JAKARTA (AFP) — Indonesian security forces were on high alert Monday after the execution of three Islamists over the 2002 Bali bombings, amid fears of a violent extremist backlash, police said.
"We're still on alert for any security disturbances after the executions," national police spokesman Abubakar Nataprawira told AFP, saying the readiness level was at its highest.
Indonesia stepped up security at tourist spots and embassies ahead of the execution of the bombers behind the 2002 attacks on the resort island of Bali which killed 202 people, mostly foreigners.
Amrozi, his brother Mukhlas, and Imam Samudra were executed by firing squad shortly after midnight on Sunday on a prison island off southern Java.
Their funerals in their home villages turned into rallies for hundreds of supporters and Islamic extremists bent on jihad or "holy war" with the West, even though the vast majority of Indonesian Muslims are moderates.
Police have arrested at least two of the bombers' sympathisers for making bomb threats, the Detikcom news website reported.
"At least two people have been arrested outside Jakarta.
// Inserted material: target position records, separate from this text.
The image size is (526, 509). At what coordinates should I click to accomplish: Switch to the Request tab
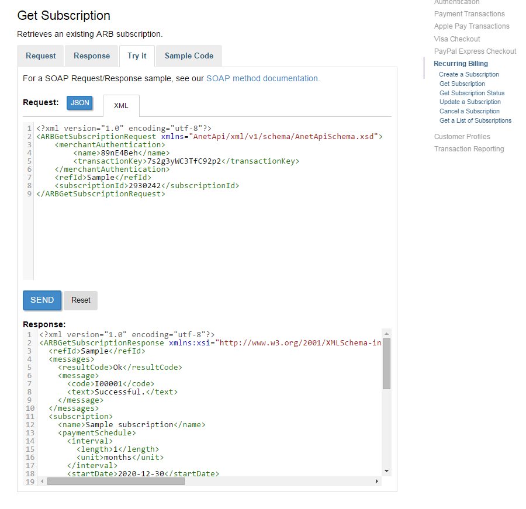(x=40, y=56)
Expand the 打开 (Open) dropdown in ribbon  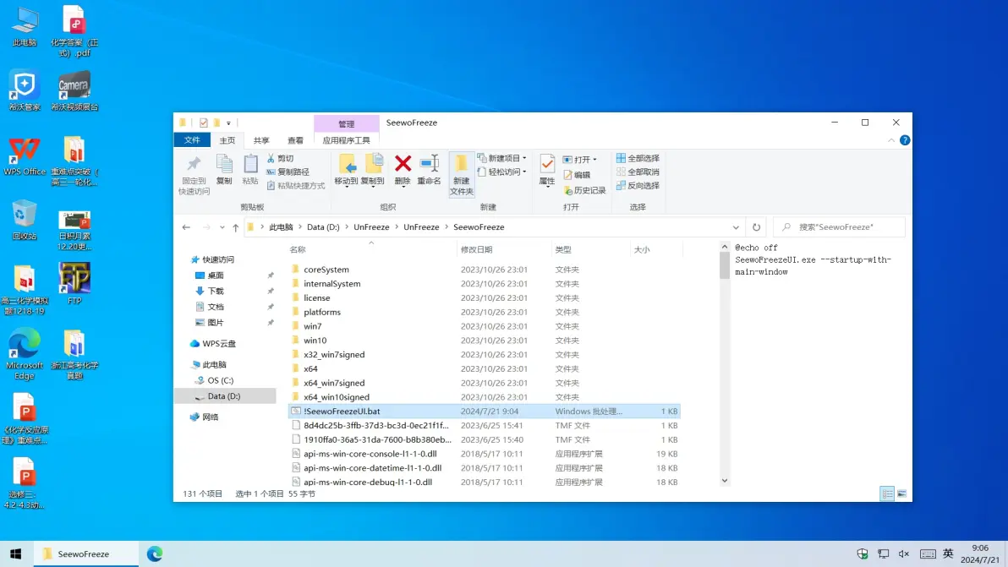pyautogui.click(x=594, y=159)
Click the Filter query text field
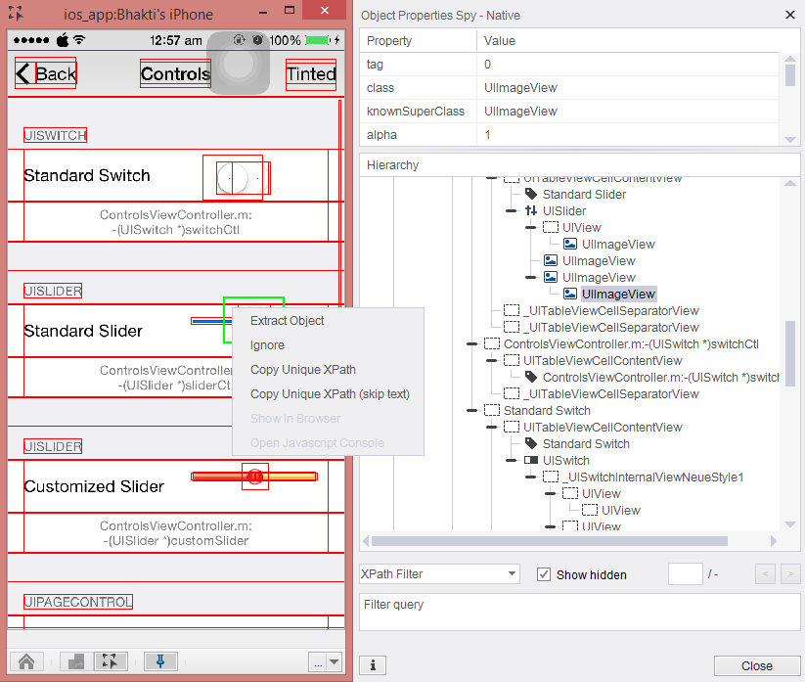Screen dimensions: 805x682 pyautogui.click(x=580, y=612)

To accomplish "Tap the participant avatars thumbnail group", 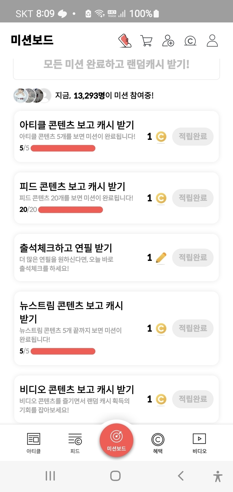I will click(32, 95).
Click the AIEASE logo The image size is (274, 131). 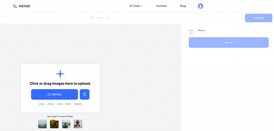point(21,6)
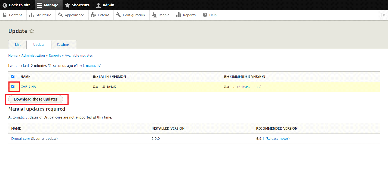The height and width of the screenshot is (191, 388).
Task: Open the Extend modules page
Action: tap(100, 15)

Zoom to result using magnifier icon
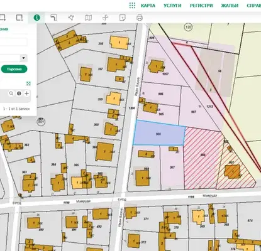(11, 93)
They said the threats were carried out as they opposed the execution of the terrorists," Jakarta's police chief was quoted as saying, without going into detail.
The Australian and US embassies have received bomb threats, along with shopping centres and hotels.
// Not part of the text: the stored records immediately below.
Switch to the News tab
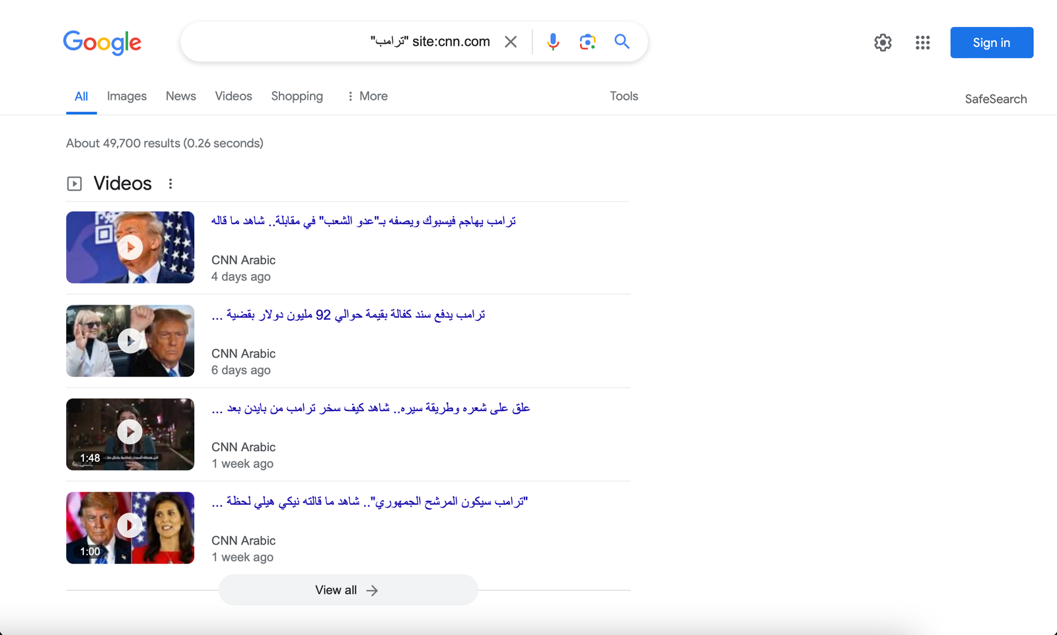The width and height of the screenshot is (1057, 635). pos(180,96)
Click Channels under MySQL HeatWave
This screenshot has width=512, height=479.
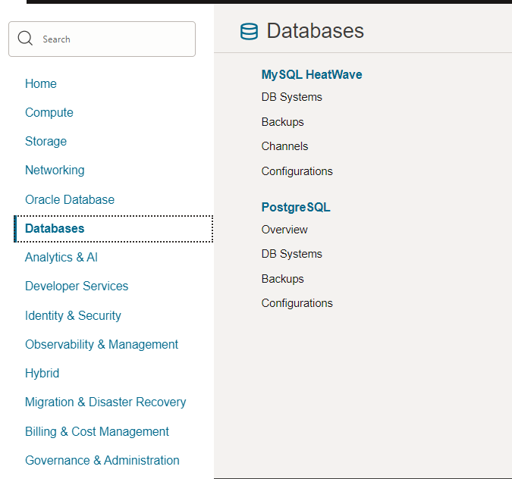pos(285,146)
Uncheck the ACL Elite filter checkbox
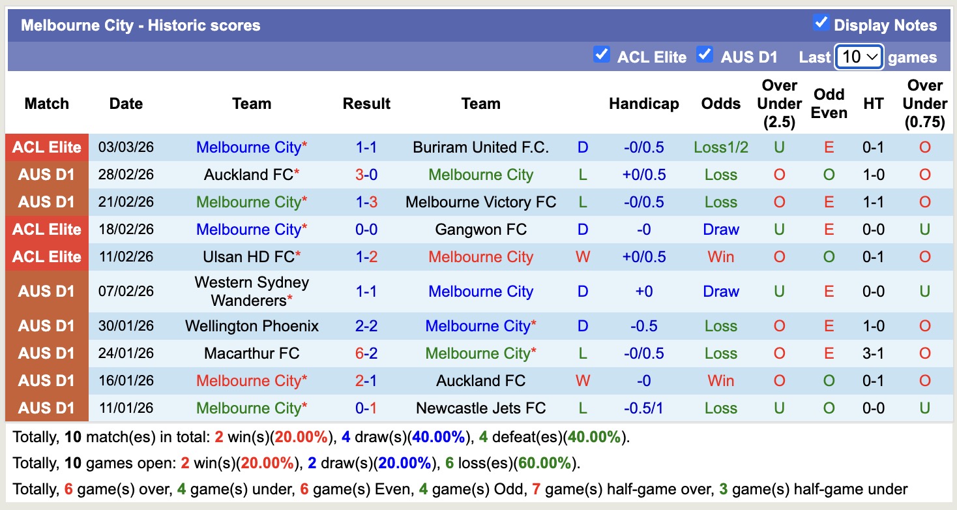This screenshot has width=957, height=510. [x=602, y=55]
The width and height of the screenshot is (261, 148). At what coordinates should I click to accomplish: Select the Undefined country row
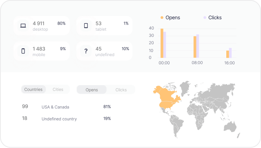(x=67, y=118)
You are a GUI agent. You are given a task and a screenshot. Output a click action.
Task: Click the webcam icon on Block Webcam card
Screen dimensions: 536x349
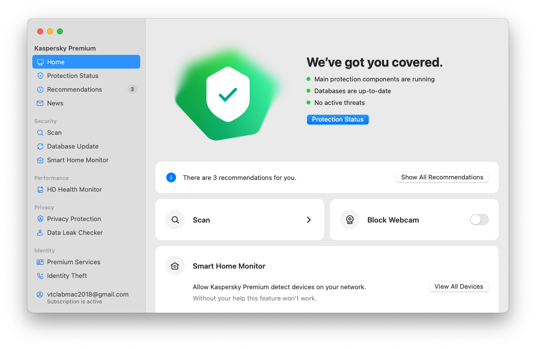(350, 220)
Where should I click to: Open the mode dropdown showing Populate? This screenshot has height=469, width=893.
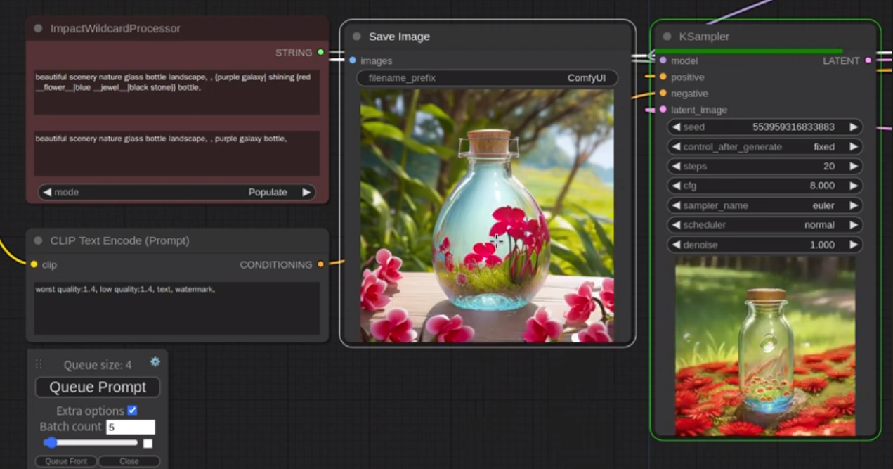177,192
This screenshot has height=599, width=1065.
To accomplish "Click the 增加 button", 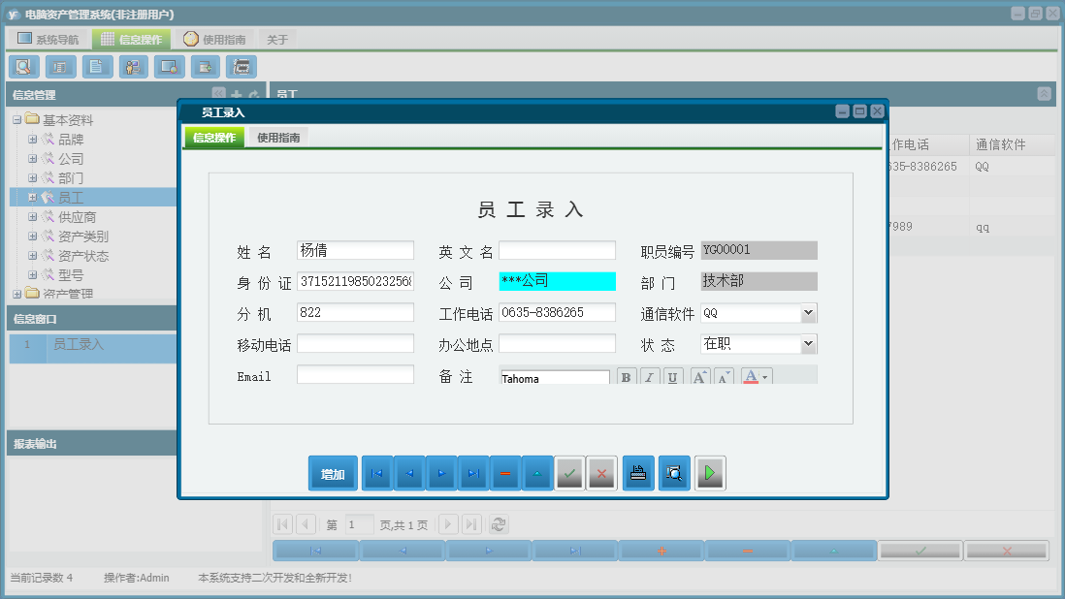I will [x=333, y=474].

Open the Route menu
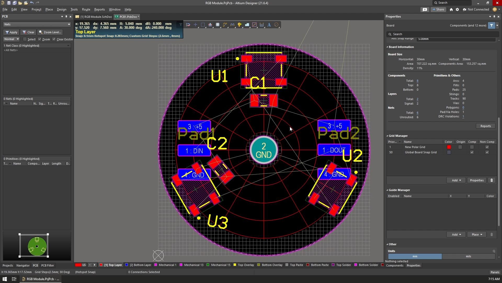tap(86, 9)
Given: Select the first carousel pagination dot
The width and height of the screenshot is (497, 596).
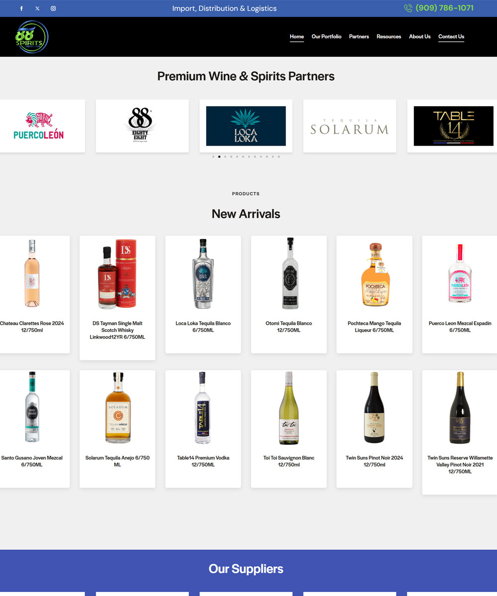Looking at the screenshot, I should pos(213,156).
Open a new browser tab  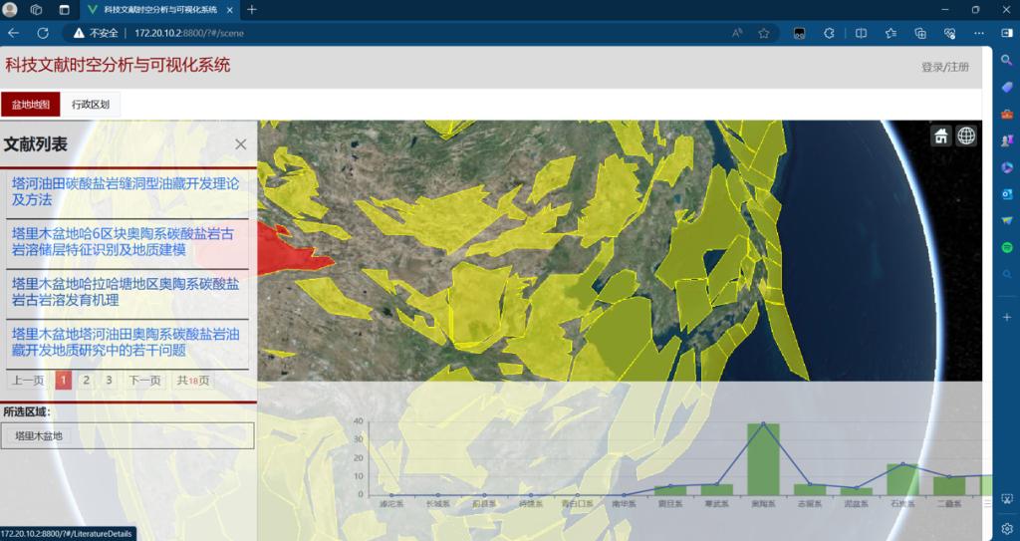pos(252,10)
Australia, which lost 88 nationals in the Bali attacks and had its embassy here car-bombed in 2004, has warned against unnecessary travel to Indonesia. The United States has told citizens in the country to keep a "low profile."
Several senior militants from the Jemaah Islamiyah (JI) regional terror network, which was allegedly behind the Bali carnage, remain at large in Indonesia.
They are believed to include Malaysian-born former accountant Noordin Mohammad Top, an alleged terrorist recruiter and the self-proclaimed leader of a group called Al-Qaeda for the Malay Archipelago.
Until the end, the bombers expressed no remorse for their "infidel" victims and claimed they wanted to die as "martyrs" for their dream of an Islamic caliphate spanning much of Southeast Asia.
Sentenced in 2003 , they launched at least four failed legal challenges which delayed their executions and kept them in the media spotlight.
Hundreds of supporters briefly clashed with police as the bodies of Mukhlas and Amrozi -- the latter dubbed the "smiling assassin" for his courtroom antics -- arrived by helicopter at their village of Tenggulun, east Java, on Sunday.
Hardline cleric Abu Bakar Bashir, the co-founder of Jemaah Islamiyah who was jailed on a conspiracy charge related to the bombings before being released in 2006, led prayers at the brothers' burial service.
There were similar scenes in the west Java town of Serang as Samudra's body was paraded to the graveyard, shrouded in a black cloth bearing a Koranic inscription in Arabic.
"There'll probably be retaliation. What is clear is that no drop of Muslim blood is free. It has consequences," said Ganna, 26, who travelled from Jakarta to Serang to show his support.
The vast majority of Indonesian Muslims had little sympathy for the militants and are embarrassed by the extremists' behaviour.
The head of the country's top Islamic body, the Indonesian Council of Ulamas, said Sunday the bombers could not be considered "martyrs."
"Someone who killed others will not die as a martyr unless they waged a war in the name of religion. They were not fighting for religion," Umar Shihab said.